De même, à l'examen de la filmographie récente qui l'illustre, l'Afrique, sauf rare exception, est le continent des problèmes et nullement celui de l'espoir et d'une modernisation à venir. Ainsi, dégorgeant de guerres diverses, de conflits ethniques ou de famines absurdes, elle reste systématiquement présentée en salles sous l'angle de ses seules faiblesses, certes réelles mais diablement incontournables, notamment lorsque l'on sait les ressources humaines et naturelles dont elles disposent. Johnny Mad Dog et Lord of War par leurs qualités, n'en montrent pas moins l'horreur des enfants soldats, tout comme les multiples métrages qui ces dernières années dépeignent à leur tour les ravages de la mondialisation (Le Cauchemar de Darwin), de l'Histoire récente (Le Dernier roi d'Ecosse), ou ceux du génocide rwandais (Shooting Dogs, Hôtel Rwanda, Le Jour où Dieu est parti en voyage, Lignes de front).
 
Les clichés ont donc la peau dure, serait-on tenté de penser évidemment au risque d'une résignation facile. Mais il faut tout de même aller plus loin que ce simple constat. Comment peut-on réduire à une seule catégorie de représentation simpliste un continent tout entier, quand on sait pertinemment qu'un Italien ou un Anglais accepteraient difficilement d'être agglomérés et dissous dans une identité autre que la leur et plus encore uniquement européenne.

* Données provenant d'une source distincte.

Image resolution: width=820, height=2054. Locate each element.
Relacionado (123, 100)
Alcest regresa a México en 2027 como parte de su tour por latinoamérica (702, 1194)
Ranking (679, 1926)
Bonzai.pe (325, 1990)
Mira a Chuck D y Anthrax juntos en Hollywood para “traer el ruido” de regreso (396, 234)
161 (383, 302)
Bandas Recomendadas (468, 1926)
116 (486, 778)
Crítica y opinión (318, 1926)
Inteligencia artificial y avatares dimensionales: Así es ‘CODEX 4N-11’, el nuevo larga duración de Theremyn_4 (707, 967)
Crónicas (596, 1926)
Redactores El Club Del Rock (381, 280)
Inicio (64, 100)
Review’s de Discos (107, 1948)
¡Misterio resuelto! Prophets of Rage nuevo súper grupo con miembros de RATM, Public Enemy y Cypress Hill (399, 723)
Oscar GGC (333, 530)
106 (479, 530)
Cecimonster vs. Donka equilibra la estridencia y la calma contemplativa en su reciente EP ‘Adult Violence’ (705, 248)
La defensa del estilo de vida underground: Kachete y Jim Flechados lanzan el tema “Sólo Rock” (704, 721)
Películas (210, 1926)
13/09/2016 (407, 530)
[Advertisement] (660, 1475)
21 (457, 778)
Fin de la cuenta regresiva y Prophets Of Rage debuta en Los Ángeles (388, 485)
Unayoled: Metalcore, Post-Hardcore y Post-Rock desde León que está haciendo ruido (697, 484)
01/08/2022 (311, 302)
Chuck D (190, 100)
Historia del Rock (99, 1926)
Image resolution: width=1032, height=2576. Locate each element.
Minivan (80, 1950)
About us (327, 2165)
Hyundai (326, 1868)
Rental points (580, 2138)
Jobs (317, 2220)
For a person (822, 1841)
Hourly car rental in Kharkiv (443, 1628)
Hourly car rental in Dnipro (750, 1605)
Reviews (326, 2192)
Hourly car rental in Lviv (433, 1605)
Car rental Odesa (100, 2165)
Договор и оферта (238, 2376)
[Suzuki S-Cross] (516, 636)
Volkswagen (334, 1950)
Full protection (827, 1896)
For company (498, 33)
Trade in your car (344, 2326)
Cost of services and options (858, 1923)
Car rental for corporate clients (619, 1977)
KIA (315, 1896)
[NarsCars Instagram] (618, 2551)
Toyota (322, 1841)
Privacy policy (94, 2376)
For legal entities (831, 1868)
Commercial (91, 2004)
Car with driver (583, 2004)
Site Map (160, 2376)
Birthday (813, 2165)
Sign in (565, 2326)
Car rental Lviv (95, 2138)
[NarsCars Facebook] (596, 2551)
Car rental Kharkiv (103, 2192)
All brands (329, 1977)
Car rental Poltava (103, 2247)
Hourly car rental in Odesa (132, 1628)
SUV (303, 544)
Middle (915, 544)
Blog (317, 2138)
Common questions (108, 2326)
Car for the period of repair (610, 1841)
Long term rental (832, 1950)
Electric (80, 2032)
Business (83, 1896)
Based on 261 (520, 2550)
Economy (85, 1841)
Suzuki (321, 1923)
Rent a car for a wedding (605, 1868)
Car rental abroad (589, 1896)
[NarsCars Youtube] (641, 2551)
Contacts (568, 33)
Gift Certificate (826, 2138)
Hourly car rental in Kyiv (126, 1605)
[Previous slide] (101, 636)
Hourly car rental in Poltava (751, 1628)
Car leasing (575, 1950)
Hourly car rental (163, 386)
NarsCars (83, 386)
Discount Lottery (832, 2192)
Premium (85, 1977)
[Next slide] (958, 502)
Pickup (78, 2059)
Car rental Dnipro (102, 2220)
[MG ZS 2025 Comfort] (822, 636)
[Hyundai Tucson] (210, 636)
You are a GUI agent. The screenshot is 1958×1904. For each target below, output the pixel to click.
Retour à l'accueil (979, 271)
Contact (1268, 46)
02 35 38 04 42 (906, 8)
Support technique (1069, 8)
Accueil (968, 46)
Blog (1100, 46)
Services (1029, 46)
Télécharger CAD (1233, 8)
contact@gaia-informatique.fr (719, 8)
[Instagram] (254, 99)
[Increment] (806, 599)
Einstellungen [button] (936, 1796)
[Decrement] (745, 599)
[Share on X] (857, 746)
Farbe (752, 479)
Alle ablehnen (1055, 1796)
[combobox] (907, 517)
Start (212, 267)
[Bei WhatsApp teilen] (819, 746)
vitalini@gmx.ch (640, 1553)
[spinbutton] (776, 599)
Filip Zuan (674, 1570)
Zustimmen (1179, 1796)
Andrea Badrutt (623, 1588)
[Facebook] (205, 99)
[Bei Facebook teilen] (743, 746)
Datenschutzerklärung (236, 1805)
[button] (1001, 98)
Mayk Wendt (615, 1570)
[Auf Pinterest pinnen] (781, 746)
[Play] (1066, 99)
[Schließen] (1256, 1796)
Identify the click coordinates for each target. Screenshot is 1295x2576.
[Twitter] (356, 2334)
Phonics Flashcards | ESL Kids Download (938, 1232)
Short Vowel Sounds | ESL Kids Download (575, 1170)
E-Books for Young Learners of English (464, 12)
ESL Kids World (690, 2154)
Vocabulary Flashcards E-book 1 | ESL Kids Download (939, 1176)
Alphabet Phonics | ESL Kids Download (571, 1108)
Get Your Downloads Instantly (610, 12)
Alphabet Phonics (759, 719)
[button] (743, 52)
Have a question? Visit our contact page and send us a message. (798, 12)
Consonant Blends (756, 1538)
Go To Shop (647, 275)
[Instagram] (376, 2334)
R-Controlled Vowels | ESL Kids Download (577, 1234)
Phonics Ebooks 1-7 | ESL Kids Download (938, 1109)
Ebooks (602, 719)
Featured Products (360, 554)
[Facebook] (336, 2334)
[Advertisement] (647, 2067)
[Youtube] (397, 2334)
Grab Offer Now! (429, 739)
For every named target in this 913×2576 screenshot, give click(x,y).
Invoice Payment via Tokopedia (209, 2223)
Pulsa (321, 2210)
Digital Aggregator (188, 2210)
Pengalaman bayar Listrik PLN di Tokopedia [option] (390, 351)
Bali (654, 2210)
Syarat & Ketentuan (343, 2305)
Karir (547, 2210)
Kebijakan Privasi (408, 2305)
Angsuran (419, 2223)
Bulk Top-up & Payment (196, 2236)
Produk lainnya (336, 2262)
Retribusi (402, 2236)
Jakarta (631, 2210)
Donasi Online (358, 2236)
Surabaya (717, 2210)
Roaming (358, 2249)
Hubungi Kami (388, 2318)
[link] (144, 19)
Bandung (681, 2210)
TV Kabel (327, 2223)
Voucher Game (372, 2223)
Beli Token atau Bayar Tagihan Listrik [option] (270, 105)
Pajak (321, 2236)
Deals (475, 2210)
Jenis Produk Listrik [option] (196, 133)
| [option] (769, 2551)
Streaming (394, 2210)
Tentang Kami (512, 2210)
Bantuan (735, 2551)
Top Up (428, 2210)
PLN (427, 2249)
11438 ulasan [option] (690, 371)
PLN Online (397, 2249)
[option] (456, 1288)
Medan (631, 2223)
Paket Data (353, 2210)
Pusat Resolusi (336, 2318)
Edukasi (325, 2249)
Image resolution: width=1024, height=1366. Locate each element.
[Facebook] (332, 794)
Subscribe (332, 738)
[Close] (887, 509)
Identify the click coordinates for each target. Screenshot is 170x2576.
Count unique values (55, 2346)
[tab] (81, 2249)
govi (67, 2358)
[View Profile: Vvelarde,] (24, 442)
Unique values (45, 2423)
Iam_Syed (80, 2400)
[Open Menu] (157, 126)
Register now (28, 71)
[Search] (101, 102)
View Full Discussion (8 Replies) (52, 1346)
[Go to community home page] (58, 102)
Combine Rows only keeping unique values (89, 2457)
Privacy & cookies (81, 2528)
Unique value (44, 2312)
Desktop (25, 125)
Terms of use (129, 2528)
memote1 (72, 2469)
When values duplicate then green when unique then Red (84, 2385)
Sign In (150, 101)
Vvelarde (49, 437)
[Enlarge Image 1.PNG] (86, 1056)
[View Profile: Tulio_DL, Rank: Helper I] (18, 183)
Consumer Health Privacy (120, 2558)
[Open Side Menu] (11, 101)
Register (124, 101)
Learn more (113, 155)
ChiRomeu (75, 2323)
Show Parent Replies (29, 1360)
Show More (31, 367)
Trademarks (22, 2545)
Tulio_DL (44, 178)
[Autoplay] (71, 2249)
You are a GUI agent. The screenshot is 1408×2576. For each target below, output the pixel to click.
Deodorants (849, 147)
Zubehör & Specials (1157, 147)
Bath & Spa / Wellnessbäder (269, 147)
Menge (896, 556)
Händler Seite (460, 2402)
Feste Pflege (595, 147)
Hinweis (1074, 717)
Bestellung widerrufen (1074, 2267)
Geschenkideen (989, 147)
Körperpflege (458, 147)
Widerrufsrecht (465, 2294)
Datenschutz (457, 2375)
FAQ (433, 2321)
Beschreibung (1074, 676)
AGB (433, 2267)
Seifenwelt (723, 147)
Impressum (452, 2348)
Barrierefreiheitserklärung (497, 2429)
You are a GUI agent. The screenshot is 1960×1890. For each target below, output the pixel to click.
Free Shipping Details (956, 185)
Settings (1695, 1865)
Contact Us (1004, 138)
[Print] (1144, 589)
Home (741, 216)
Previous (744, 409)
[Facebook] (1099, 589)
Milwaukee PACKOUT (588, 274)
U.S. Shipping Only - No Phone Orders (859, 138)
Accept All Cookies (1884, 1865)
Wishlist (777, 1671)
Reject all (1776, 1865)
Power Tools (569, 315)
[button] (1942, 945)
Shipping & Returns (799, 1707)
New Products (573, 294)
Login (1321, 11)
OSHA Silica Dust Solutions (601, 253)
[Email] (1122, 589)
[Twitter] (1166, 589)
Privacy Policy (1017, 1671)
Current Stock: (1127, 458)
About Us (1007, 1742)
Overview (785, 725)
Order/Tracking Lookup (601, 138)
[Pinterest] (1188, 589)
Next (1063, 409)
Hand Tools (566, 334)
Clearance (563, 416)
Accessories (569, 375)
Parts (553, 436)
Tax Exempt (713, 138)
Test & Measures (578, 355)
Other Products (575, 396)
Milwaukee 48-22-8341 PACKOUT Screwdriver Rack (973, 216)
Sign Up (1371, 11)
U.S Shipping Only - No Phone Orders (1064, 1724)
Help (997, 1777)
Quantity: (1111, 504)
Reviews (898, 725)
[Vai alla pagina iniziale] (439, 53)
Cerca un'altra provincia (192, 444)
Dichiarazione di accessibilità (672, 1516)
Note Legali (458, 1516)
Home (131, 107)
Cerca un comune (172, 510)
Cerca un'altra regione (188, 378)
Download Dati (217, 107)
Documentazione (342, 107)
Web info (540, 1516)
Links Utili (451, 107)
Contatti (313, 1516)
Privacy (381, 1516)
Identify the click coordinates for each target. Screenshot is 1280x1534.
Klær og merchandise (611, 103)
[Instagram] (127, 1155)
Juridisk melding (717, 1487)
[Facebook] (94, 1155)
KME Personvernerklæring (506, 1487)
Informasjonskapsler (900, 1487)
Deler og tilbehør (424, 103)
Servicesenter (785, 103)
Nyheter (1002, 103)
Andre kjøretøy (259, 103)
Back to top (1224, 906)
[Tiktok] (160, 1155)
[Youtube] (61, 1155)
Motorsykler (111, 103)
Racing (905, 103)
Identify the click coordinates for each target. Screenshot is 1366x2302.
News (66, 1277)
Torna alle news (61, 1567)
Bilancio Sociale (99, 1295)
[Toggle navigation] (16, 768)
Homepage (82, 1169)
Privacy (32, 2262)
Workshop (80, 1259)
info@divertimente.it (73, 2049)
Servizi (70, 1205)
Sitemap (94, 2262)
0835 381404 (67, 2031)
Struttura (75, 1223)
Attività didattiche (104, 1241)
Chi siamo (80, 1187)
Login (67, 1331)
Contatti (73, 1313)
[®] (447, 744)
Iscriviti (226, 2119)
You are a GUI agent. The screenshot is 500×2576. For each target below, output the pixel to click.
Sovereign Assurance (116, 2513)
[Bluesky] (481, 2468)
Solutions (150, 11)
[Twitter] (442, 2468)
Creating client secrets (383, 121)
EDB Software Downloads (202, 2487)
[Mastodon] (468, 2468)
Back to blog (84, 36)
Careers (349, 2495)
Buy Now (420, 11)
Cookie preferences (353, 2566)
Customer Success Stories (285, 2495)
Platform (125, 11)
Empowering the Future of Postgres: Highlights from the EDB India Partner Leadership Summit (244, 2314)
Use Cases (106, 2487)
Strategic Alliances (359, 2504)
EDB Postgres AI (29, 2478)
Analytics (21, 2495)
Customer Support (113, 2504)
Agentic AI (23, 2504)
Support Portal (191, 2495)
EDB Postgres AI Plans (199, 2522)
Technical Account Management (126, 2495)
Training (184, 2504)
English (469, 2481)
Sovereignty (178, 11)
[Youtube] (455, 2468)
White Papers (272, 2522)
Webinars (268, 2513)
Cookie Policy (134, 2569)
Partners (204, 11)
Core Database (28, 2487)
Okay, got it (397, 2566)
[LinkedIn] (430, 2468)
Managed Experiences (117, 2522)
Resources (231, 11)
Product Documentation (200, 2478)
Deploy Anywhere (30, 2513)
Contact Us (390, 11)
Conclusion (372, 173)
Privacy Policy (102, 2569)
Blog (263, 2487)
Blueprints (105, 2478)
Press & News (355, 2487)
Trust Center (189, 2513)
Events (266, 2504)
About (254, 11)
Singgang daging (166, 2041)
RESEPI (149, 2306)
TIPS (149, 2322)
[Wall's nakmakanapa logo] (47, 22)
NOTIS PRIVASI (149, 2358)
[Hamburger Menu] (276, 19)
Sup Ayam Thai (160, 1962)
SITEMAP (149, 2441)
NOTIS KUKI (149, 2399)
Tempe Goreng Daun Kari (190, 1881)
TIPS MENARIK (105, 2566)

Ne faudrait-il pas enfin distinguer la cinquantaine d'Etats qui forment la deuxième étendue continentale du globe ? Ne faudrait-il pas autrement imposer et s'imposer une autre image que celle d'une Afrique simplifiée, éternel repoussoir d'un mode de vie occidental qu'elle serait encline à rechercher contre vents et marées ? Et que dire de nos aides et de nos subventions, tant dirigées vers le maintien de nos seuls intérêts à l'exception des fonds d'aides, alors que la possibilité d'un nouveau regard sur le monde se trouve probablement dans ces talentueuses contrées ?
 
En cela, il apparaît donc judicieux que nos cinémas sortent de ces ornières commodes et prennent le risque de faire ce que le cinéma de Jean Rouch et d'Ousmane Sembene faisaient à leur époque : regarder pour dire et comprendre. Et non seulement juger voire affadir et oublier par paresse et par facilité, la richesse et la jeunesse d'un continent tout entier.